Information provided

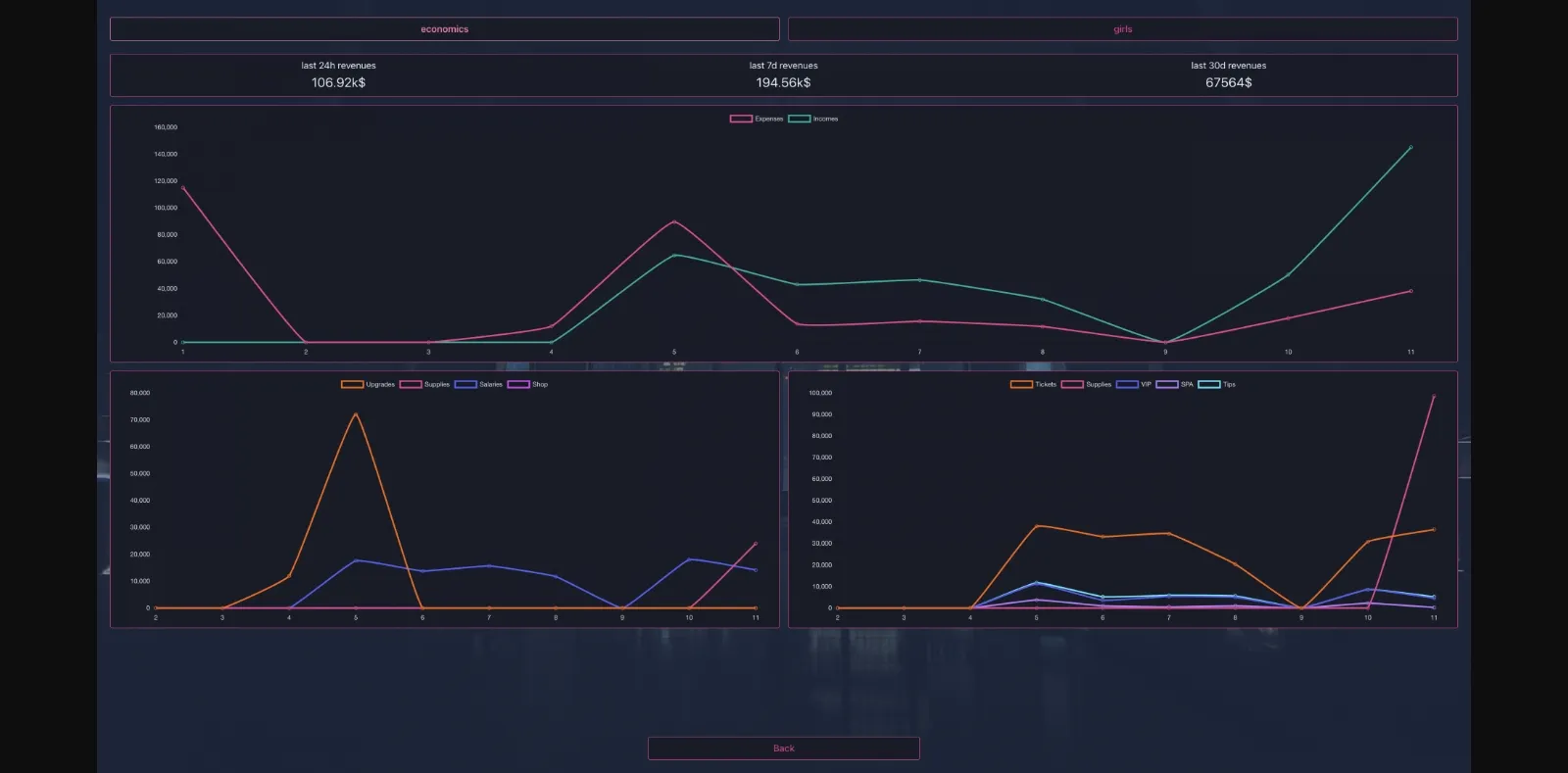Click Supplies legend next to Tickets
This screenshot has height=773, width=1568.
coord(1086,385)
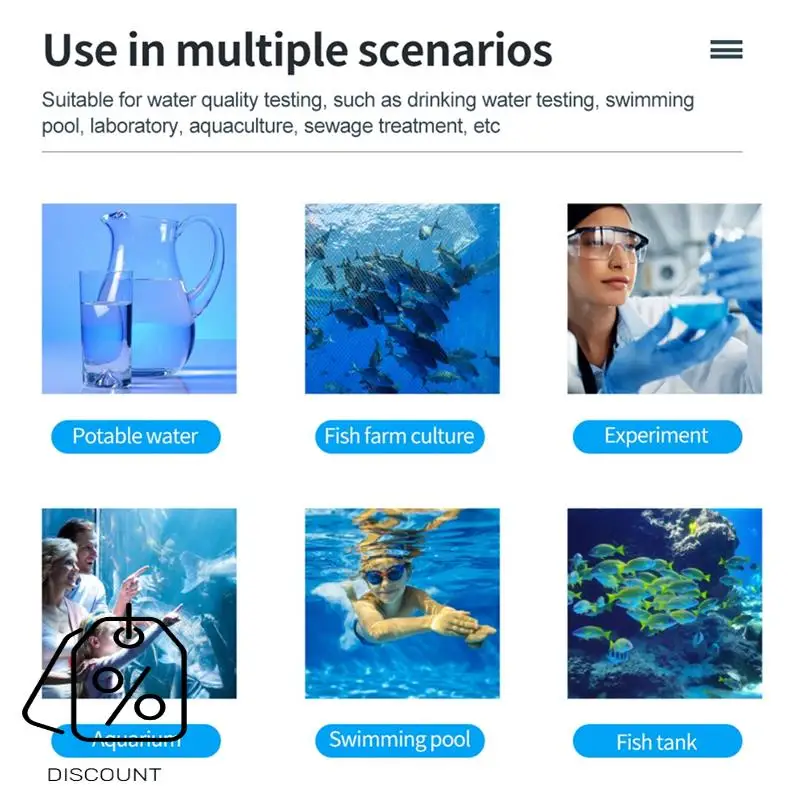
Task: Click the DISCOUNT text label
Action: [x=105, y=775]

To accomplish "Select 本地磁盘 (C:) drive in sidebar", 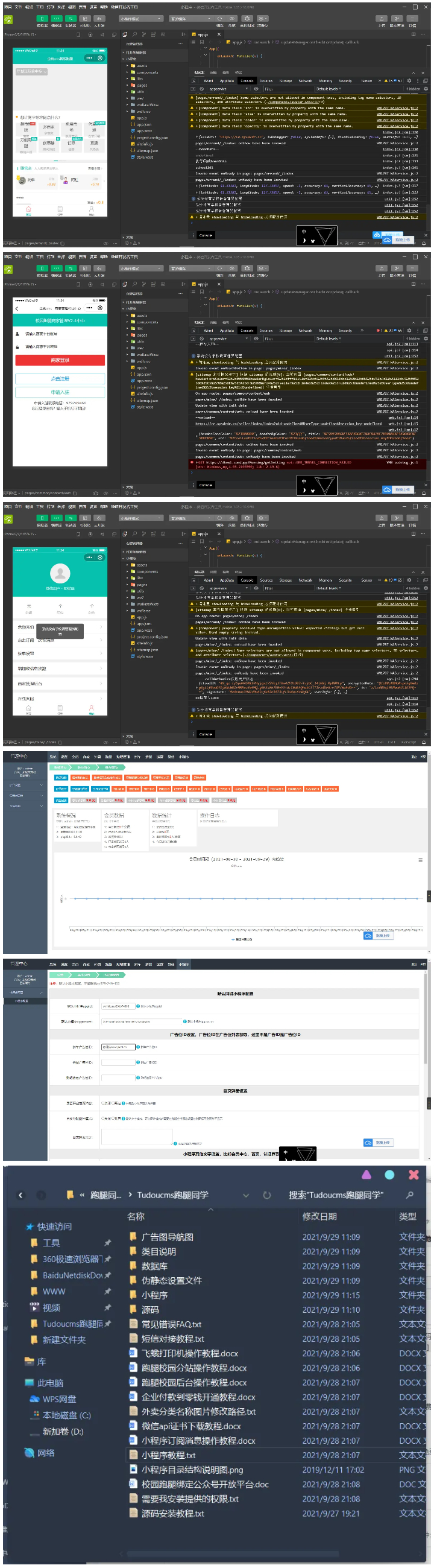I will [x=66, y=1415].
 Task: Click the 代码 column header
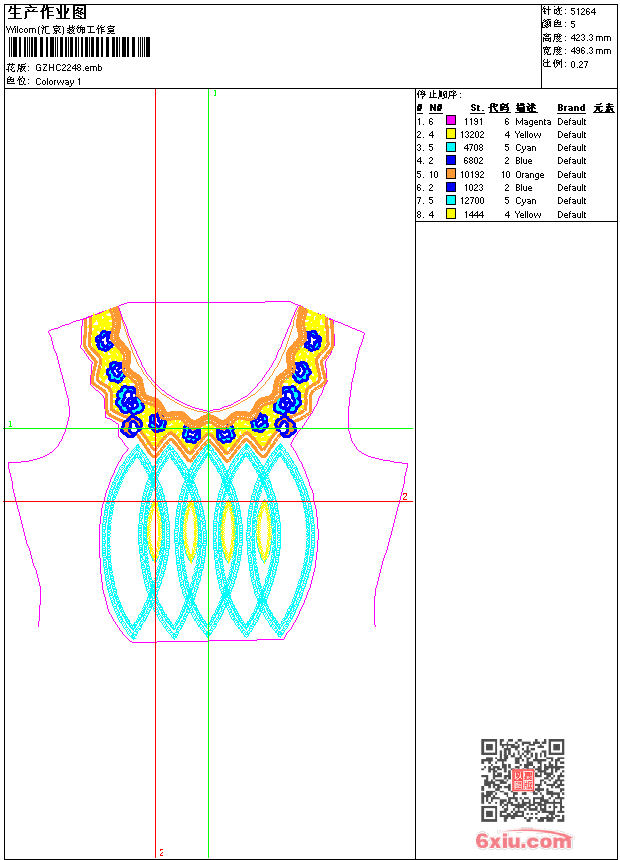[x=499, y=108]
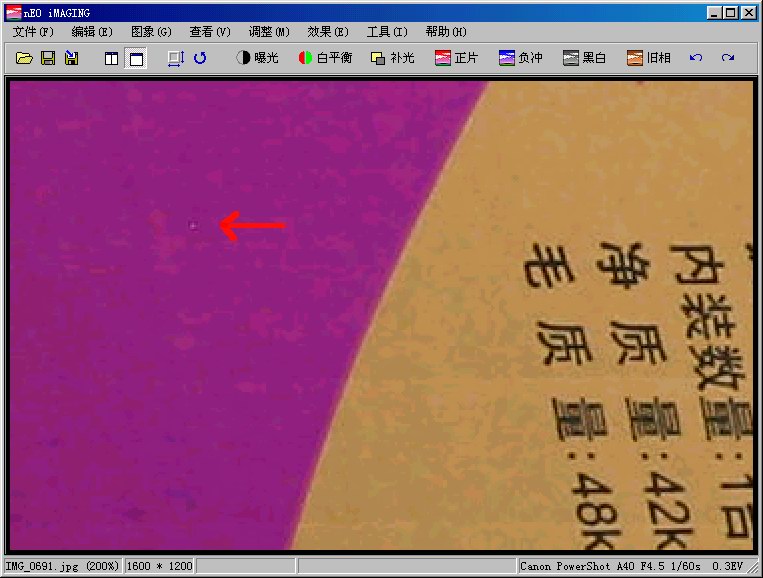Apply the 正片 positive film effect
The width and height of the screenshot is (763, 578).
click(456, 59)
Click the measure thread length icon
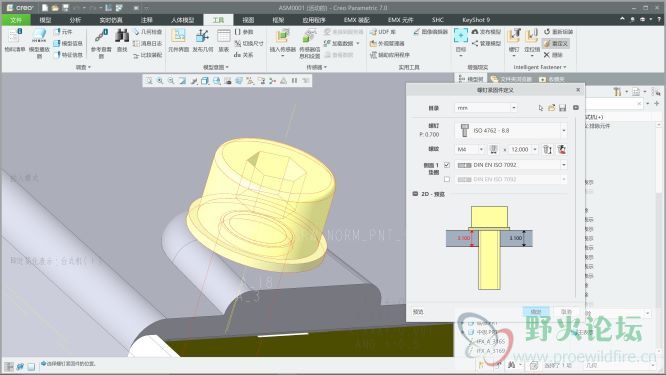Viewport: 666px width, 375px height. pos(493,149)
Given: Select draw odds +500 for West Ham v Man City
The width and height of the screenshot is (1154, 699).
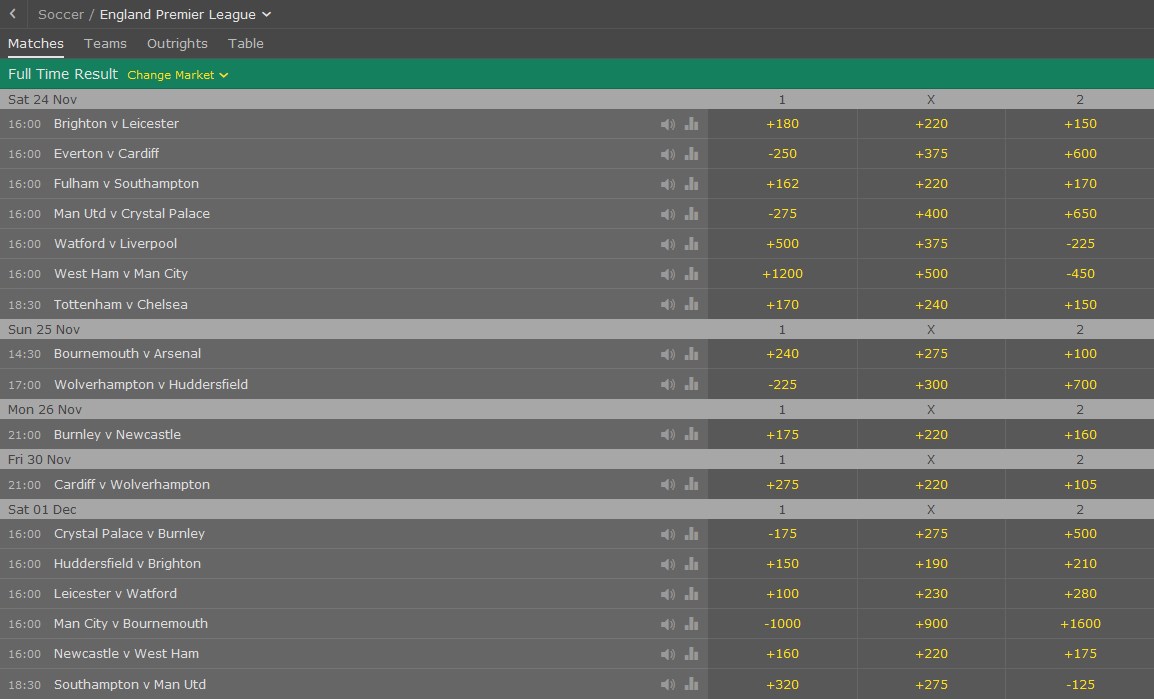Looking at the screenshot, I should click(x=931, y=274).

Assigned task
Return exactly, with no pictures, each line from the one that contains "The width and height of the screenshot is (1154, 699)." through the end of the entries above, both ends included.

Solved exercise
The width and height of the screenshot is (1154, 699).
Looking at the screenshot, I should click(x=931, y=274).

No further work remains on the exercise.